Kelime kelime anlamı
1. vesîka : sürüldü
2. ellezîne : onlar
3. keferû : inkâr ettiler
4. ilâ cehenneme : cehenneme
5. zumeran : zümre zümre
6. hattâ : hatta, olunca
7. izâ : olduğu zaman
8. câu-hâ : ona geldiler
9. futihat : açıldı
10. ebvâbu-hâ : onun kapıları
11. ve kâle : ve dedi
12. lehum : onlara
13. hazenetu-hâ : onun bekçileri
14. e : mi
15. lem ye’ti-kum : gelmedi
16. rusulun : resûller
17. min-kum : sizden, sizin içinizden
18. yetlûne : tilâvet ediyor, okuyor
19. aleykum : size
20. âyâti : âyetler
21. rabbi-kum : sizin Rabbiniz
22. ve yunzirûne-kum : ve sizi uyarırlar
23. likâe : karşılaşma, ulaşma
24. yevmi-kum : sizin gününüz
25. hâzâ : bu
26. kâlû : dediler
27. belâ : evet
28. ve lâkin : ve fakat
29. hakkat : hak oldu
30. kelimetu el azâbi : azap sözü
31. alâ : üzerine
32. el kâfirîne : kâfirler
AÇIKLAMA
Bismillâhirrahmânirrahîm
Zumer Suresi 71. âyet-i kerime Kur’ân’daki en önemli âyetlerden bir tanesidir. Burada açık ve kesin olarak bütün insanlara, Allah’ın resûllerinin kendilerine gelip, gelmediği cehenneme giren herkese sorulmaktadır. Resûllerin, Allah’ın âyetlerini okudukları ifade edilmektedir.

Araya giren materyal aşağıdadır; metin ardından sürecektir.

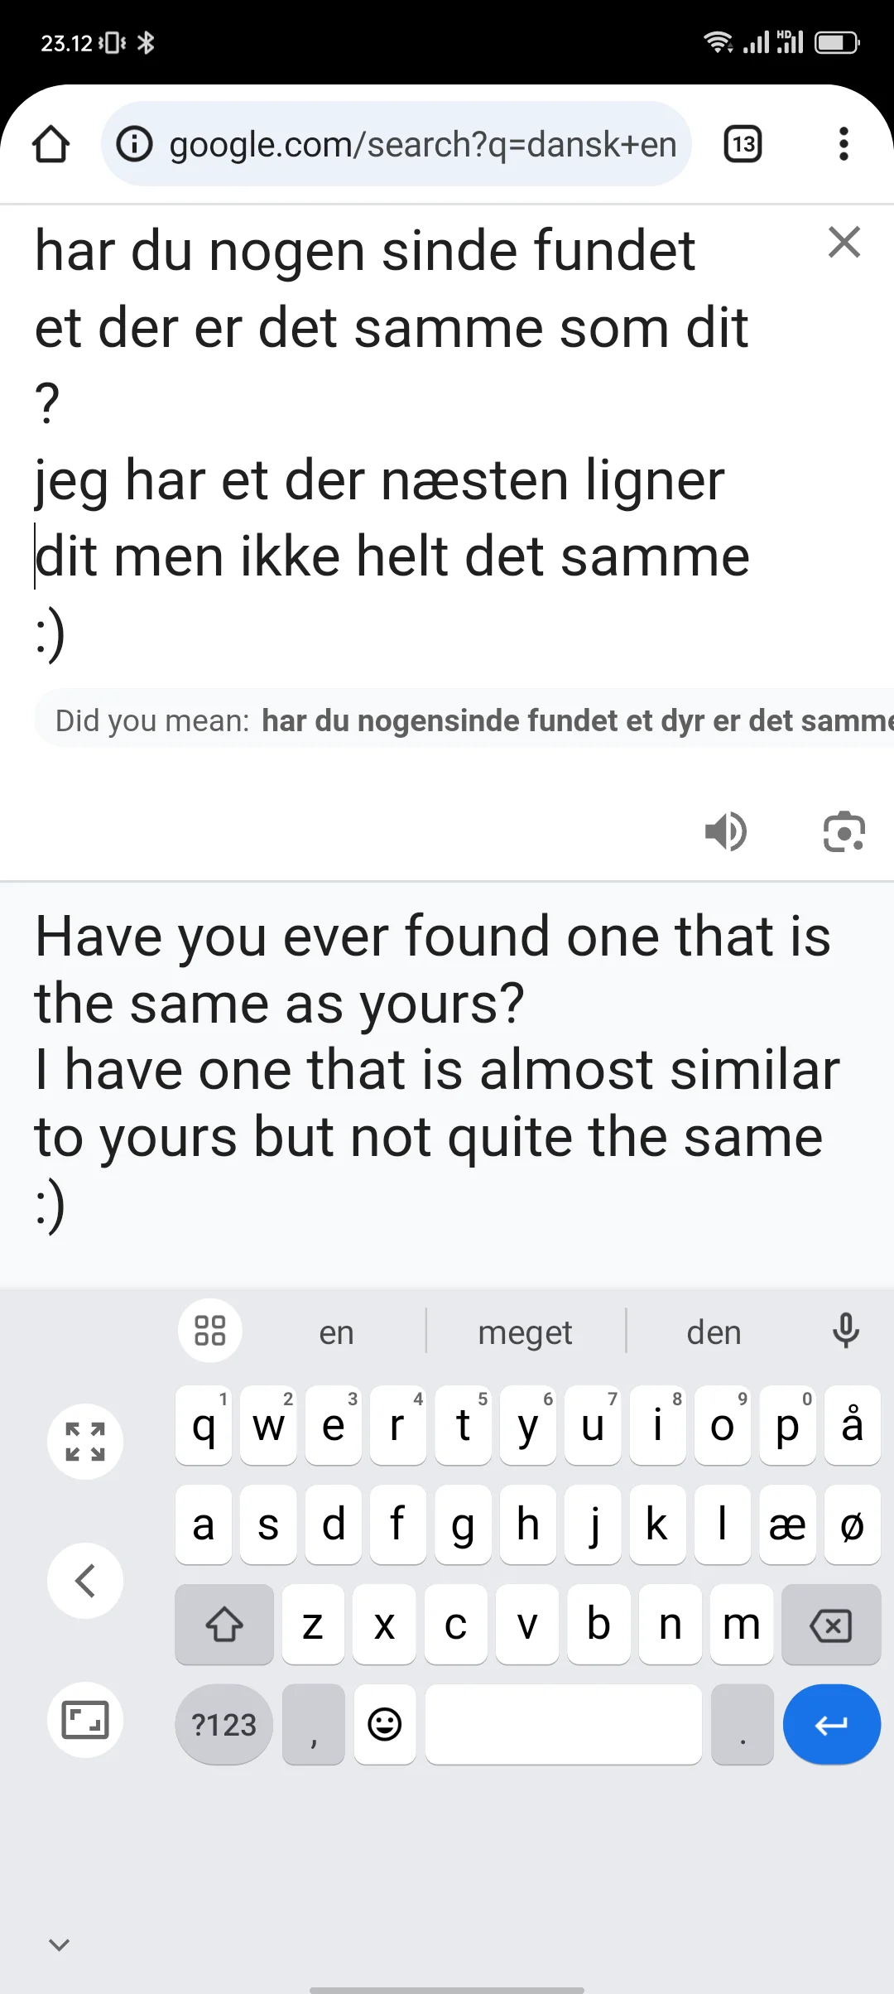Image resolution: width=894 pixels, height=1994 pixels.
Task: Open Chrome's three-dot overflow menu
Action: (844, 144)

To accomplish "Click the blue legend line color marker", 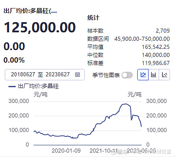I will coord(12,86).
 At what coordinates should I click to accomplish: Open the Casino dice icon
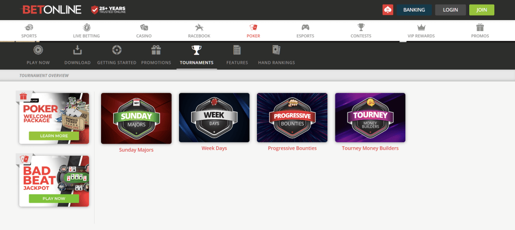[144, 27]
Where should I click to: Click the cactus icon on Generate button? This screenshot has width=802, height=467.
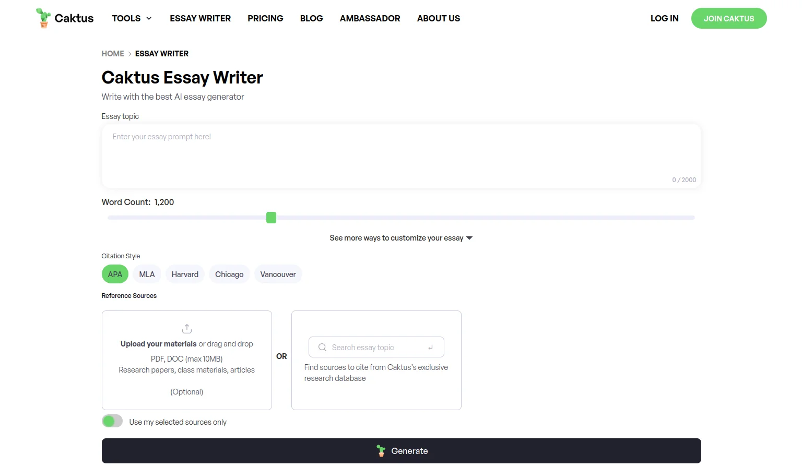pyautogui.click(x=381, y=451)
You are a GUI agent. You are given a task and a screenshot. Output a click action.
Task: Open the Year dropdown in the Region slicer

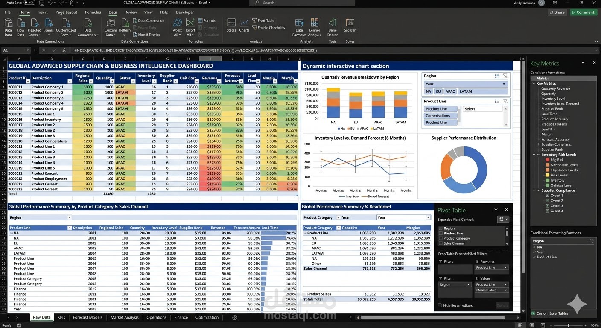pos(465,83)
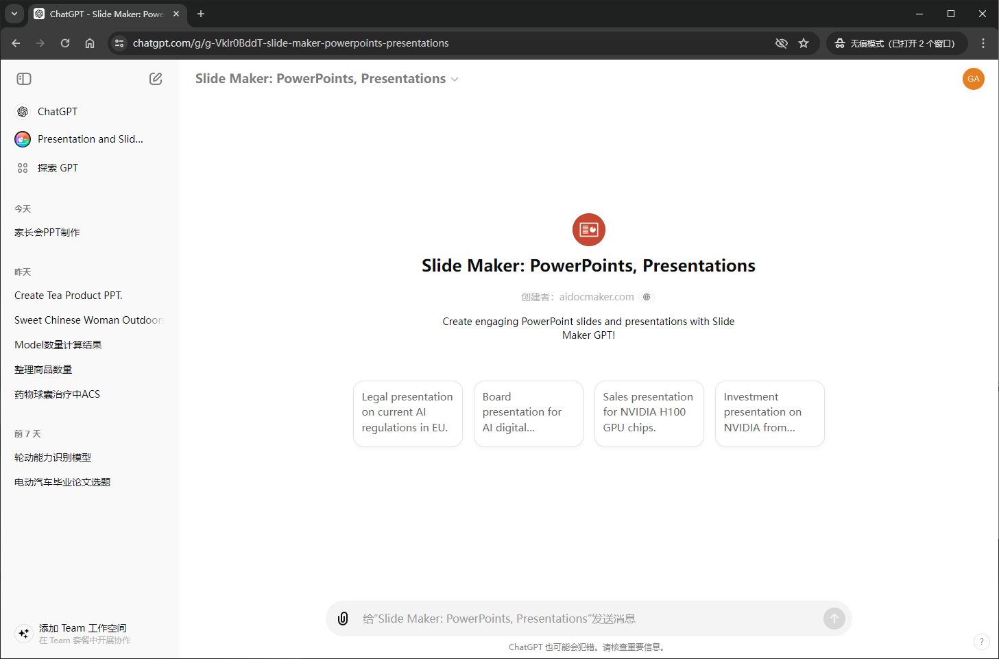999x659 pixels.
Task: Open ChatGPT in the sidebar
Action: [x=58, y=112]
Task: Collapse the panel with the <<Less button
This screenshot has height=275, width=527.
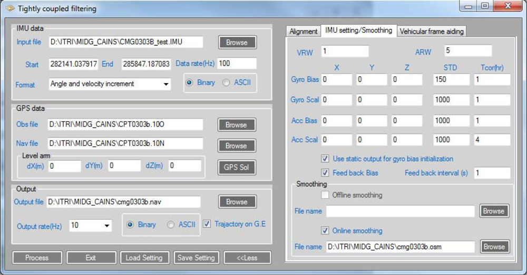Action: tap(247, 258)
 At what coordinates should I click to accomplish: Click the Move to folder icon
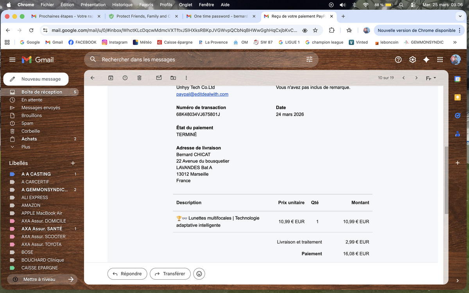(173, 78)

Allahû Tealâ resûllerini, insanları uyarmak ve müjdelemek için göndermiştir:
6/EN’ÂM-48: Ve mâ nursilul murselîne illâ mubeşşirîne ve munzirîn(munzirîne), fe men âmene ve asleha fe lâ havfun aleyhim ve lâ hum yahzenûn(yahzenûne).
Biz resûlleri “uyarıcılar ve müjdeleyiciler” olmaktan başka (bir şey için) göndermeyiz. Artık kim âmenû olur (Allah’a ulaşmayı dilerse) ve ıslâh olursa (nefs tezkiyesi ve tasfiyesi yaparsa) artık onlara korku yoktur, onlar mahzun da olmazlar.
Resûller, âmenû olanları müjdeleyeceklerine olmayanları da uyaracaklarına göre “Onlara Allah’ın âyetlerini okuyarak: “Ya Allah’a ulaşmayı dileyin cennetinizi hakedin ya da bilin ki gideceğiniz yer cehennemdir.” demişlerdir.
İşte Allah’ın bütün resûlleri, her kavimde, her devirde mutlaka yaşarlar ve bu tebliğ herkese mutlaka yapılır. Çünkü bütün cehenneme girenlere bu sözün söylendiği ve onlardan da “Evet geldiler.” cevabını cehennem bekçilerinin aldığı bu âyette kesinleşmiş durumdadır. Herkese mutlaka cehennemin kapısında bu söz söylenir. Bu, cehenneme giren herkes için kesin bir duyurudur.